** Exercise goal **
Reproduce everything from "Gosh, this has" down to "to be exact." in the race blog post, renaming "RC" to "Coach" throughout.
-- begin Document passage --
Gosh, this has been fun!
At any rate, I ran one last time with RC this week and we discussed goals and strategies for today's race. We both knew I'd PR and he told me it was my decision to try and shave a couple of seconds off of my 25:20 5k time, or go for the gusto and break 25 minutes. I told him I wasn't a sissy and I was GOING to break 25 minutes. 24:59 to be exact.
This morning I got up early and started planning my strategy for pace times. RC told me previously that a 24:59 equated to an overall pace of 8:02. I ran the numbers and if I did a 8:10, 8:00, and 7:50 I'd be right at 24:59. Too close for comfort for me. At an 8:05, 7:55, 7:45 I was still pushing the 25 minute envelope. What the heck, try for an 8:00, 7:50, 7:40...that would give me a 24:30 but would also give me enough wiggle room in case the course was long, or heaven forbid, I bonked anywhere in the middle.
I arrive at the race an hour early to get in a 3 mile warmup, which included a 1 mile fun run with the kiddos. I saw RC and he told me that today was the day I take the pebble from his hand. I think, "okay. I really hope I don't do something stupid."
I ran 1.5 miles and then got ready with Pete and Brylie for the 1 mile. They both ran it last year and did well, and Pete ran his first 5k last weekend so I was hoping that it all wouldn't be too much for him. We got started and they took off...I was running a 7:45 pace and they were WAY ahead of me. I decided to back off and let them run their little hearts out...I was still in warm up phase and didn't want to do something stupid. Peter had a great race, coming in 5th (again) but this was the first race he ever ran the entire thing! I was so proud to see him keep going despite that horrible look on his face (that "why am I doing this???" look). He beat his time from last year by over a minute! And little Brylie...a little competitor at heart...she was struggling...had gone out too fast...stopping to walk, when another little girl comes bouncing up beside us, wearing sandals for heaven's sake! Brylie takes one look at her, and decides she's not going to let that little girl beat her. She would stop and walk until that little girl got beside her and then she would take off...she was crying by the time she got to the finish line, but she did beat that girl and also placed 3rd for the girls!
-- end Document passage --
-- begin Given information --
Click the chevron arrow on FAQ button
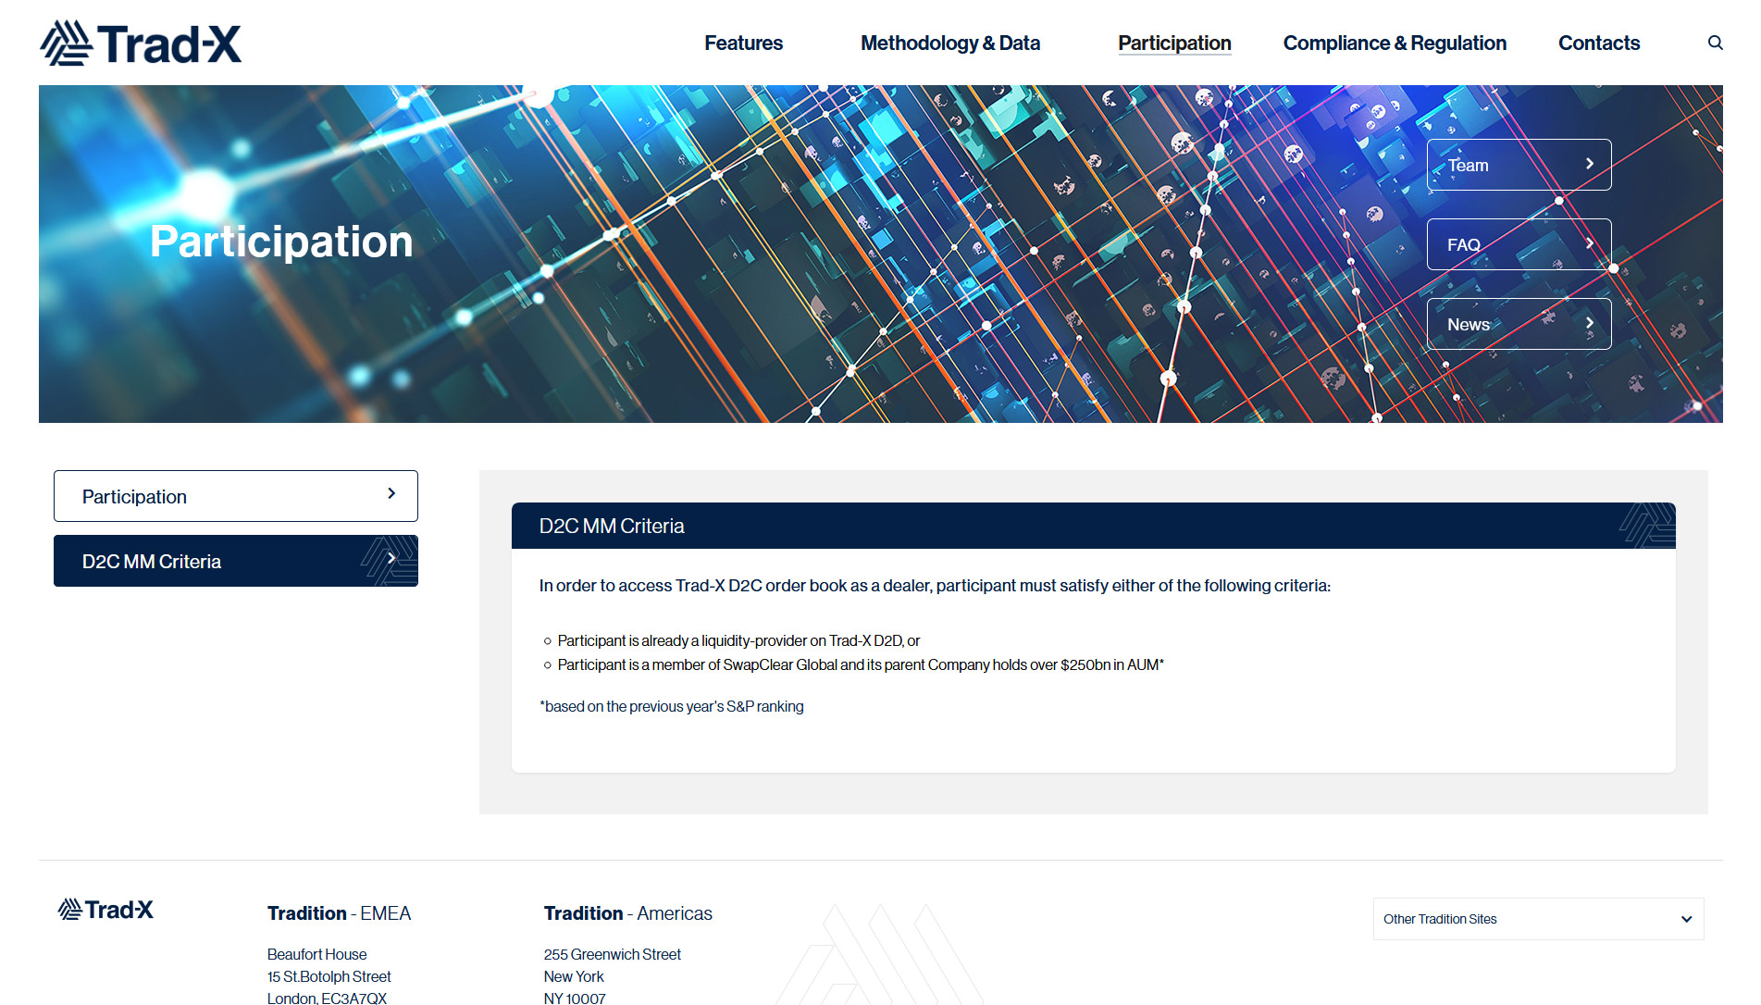Screen dimensions: 1761x1005 1589,243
-- end Given information --
** Task solution **
Gosh, this has been fun!
At any rate, I ran one last time with Coach this week and we discussed goals and strategies for today's race. We both knew I'd PR and he told me it was my decision to try and shave a couple of seconds off of my 25:20 5k time, or go for the gusto and break 25 minutes. I told him I wasn't a sissy and I was GOING to break 25 minutes. 24:59 to be exact.